▸ Exercise details: Find and copy each line of the records where the string "computer" shows up.

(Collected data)
####
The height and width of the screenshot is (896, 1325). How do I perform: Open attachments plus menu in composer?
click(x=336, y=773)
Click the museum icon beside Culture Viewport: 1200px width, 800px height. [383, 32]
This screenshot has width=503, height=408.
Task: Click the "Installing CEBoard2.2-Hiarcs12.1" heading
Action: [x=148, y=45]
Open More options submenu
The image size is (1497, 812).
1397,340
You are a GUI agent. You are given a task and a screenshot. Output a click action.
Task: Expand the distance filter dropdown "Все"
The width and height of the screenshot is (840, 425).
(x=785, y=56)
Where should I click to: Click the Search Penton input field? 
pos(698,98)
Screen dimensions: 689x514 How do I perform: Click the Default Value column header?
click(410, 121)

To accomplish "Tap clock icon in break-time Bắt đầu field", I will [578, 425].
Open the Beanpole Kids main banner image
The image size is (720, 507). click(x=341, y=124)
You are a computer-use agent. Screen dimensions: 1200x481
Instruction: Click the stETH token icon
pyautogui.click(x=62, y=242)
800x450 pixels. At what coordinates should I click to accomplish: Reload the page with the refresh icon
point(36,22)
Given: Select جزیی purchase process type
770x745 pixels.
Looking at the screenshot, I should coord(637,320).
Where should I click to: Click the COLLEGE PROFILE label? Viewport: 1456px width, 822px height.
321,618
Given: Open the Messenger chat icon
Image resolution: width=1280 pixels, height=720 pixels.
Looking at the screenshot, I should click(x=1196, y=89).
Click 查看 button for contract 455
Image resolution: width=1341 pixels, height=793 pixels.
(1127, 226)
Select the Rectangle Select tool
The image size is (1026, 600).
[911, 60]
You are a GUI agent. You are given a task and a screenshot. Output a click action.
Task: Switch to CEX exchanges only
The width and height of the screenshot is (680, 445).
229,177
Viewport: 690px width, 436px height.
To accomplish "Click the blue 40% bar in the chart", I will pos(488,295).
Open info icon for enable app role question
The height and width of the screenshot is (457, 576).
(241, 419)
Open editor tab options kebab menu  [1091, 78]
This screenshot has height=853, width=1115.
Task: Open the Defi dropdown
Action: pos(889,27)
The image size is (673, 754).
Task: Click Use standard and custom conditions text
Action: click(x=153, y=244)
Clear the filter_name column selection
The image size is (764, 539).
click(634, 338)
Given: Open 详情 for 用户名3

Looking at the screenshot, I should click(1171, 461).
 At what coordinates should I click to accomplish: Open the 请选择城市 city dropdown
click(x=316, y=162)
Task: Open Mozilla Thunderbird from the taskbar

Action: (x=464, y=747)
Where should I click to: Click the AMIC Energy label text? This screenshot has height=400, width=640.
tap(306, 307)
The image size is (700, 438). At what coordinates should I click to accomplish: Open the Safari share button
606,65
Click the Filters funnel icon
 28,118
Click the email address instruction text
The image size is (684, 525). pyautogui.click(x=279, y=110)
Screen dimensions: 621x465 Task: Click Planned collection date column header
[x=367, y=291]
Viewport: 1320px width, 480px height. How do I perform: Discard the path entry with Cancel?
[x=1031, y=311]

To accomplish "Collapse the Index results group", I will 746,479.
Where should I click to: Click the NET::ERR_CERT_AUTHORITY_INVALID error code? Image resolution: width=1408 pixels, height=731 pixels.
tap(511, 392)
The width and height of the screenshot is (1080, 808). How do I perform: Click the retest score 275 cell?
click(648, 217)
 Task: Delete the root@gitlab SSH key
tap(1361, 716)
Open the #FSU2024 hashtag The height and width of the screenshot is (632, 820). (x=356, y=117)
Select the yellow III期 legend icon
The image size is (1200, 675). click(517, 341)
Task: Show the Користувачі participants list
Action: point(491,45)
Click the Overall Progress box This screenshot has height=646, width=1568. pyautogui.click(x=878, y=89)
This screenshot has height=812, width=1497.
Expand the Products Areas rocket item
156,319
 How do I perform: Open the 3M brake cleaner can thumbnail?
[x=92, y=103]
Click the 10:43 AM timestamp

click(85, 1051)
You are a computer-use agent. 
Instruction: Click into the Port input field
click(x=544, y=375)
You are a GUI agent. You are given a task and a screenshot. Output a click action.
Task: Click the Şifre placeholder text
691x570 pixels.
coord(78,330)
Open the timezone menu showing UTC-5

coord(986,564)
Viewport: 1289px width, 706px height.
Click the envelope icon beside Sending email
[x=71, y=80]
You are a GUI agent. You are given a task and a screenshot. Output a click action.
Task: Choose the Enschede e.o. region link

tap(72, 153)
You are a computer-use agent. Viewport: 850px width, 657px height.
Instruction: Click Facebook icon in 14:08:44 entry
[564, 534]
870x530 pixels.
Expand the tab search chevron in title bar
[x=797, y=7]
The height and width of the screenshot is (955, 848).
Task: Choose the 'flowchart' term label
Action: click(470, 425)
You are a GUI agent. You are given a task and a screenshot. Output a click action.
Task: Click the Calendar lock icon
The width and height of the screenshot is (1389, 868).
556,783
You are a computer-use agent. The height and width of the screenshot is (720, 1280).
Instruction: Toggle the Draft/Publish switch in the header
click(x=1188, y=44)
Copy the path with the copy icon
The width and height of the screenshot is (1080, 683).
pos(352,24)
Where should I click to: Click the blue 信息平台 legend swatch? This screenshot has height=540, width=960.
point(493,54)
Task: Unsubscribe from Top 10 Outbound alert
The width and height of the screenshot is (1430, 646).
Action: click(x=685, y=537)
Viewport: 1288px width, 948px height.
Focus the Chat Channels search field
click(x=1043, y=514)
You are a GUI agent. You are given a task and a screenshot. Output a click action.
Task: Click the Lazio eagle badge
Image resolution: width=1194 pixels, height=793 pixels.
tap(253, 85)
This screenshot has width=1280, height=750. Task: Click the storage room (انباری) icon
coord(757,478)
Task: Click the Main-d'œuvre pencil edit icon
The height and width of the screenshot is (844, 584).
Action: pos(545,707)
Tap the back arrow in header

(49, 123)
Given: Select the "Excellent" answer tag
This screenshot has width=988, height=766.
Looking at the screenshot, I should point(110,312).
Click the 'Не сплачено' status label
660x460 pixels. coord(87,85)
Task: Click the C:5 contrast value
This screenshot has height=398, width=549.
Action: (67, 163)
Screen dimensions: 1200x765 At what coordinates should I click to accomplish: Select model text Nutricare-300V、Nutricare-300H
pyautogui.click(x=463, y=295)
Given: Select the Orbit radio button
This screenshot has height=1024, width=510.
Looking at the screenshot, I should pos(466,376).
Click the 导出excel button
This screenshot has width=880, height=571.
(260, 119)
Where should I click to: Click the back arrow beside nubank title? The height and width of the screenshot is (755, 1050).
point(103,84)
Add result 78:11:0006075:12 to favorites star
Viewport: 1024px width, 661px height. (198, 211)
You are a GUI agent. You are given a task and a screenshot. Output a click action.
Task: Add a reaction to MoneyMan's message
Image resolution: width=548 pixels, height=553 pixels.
####
▸ Problem solution:
You are a computer-use agent. Screen dimensions: 1200x481
You are a computer-use agent. 
You are a computer-use agent. Viewport: 850px width, 657px height.
You are a computer-use agent. The height and width of the screenshot is (720, 1280).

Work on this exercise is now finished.